GIVEN INFORMATION:

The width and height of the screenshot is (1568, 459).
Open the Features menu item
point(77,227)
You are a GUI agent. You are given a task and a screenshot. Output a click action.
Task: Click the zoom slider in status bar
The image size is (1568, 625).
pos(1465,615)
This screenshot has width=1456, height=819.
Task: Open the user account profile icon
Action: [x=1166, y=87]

YOUR GOAL: Copy out all of the material above line for line, exactly as it appears.

EXERCISE OUTPUT:
The width and height of the screenshot is (1568, 459).
Open the Features menu item
point(77,227)
You are a GUI agent. You are given a task and a screenshot. Output a click action.
Task: Click the zoom slider in status bar
The image size is (1568, 625).
pos(1465,615)
This screenshot has width=1456, height=819.
Task: Open the user account profile icon
Action: [x=1166, y=87]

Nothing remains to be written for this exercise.